This movie is a classic because Vivian Leigh's work as a conflicted Scarlett is unforgettably heroic and Clark Gable's as Rhett is the classic movie peak of rugged individualism.
Their acclaim is well-earned. But that doesn't justify the extra baggage, the romanticizing of a culture built on slavery, for example, that comes with it.
The movie's popularity alone is a crucial piece in earning Gone With The Wind the distinction of Worst Movie Ever Made.
Other bad movies filled with bad ideas are forgotten or resurrected in order to be mocked, but not Gone With The Wind.
Gone With The Wind has been embedded in our culture. People watch it now with the same indiscretion as they show in drinking sugar water (otherwise known as soft drinks), the dangers invisible and ignored.
From scene one, this movie depicts southern plantation owners as benign innocents, loyal to their homeland, maybe a little ignorant, determined to sustain the prettified honor of their culture.
That culture, we are expected to ignore, was impossible without the enslavement of millions of African laborers, almost all the descendants of free people kidnapped and brought across the ocean in terrible conditions that resulted in cruel deaths, estimated at 20% of the human cargo, before reaching America.
Not once do we see slaves beaten or punished for not obeying the masters, a common practice on plantations for keeping order. A gross exaggeration of reality finds loyal slaves marching off to defend the Confederacy while Atlanta is falling around them.
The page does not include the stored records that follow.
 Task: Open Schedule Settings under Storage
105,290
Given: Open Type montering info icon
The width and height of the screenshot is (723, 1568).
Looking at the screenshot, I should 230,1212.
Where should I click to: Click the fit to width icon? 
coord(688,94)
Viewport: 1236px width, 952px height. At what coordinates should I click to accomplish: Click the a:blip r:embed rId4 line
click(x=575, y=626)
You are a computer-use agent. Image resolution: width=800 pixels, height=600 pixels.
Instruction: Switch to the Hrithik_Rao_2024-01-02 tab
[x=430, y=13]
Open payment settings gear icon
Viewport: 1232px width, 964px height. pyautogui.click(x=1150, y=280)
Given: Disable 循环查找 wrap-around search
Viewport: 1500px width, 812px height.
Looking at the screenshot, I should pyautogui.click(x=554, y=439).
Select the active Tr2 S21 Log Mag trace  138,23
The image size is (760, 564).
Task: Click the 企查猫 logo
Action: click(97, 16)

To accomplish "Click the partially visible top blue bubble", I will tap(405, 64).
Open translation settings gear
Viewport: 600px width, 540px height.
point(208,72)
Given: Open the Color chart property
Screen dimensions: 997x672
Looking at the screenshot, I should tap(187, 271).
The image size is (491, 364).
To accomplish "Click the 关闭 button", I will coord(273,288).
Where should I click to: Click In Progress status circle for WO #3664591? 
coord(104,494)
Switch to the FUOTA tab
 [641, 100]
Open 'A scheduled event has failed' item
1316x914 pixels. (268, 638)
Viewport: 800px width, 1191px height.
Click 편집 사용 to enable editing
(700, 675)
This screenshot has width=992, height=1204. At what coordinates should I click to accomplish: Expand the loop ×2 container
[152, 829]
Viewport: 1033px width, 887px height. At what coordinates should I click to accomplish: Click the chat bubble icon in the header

Never do we see any of the mixed race children that were common on plantations because slave owners routinely raped the women they “owned."
Instead, we see docile servants, each happy to serve the O'Hara family in the big house. They are undistinguishable from the household servants in contemporary films of the time, just part of the family but not quite as bright or independent.
It's hard to say it's worse than how slavery is misrepresented, but the depictions of war may be.
As the South falls, tens of thousands injured and dead, Sherman's march on Atlanta is shown like a fall into a hell of the North's creation. The victimized Southerners, including the loyal slaves, descend into crime only as their city burns around them.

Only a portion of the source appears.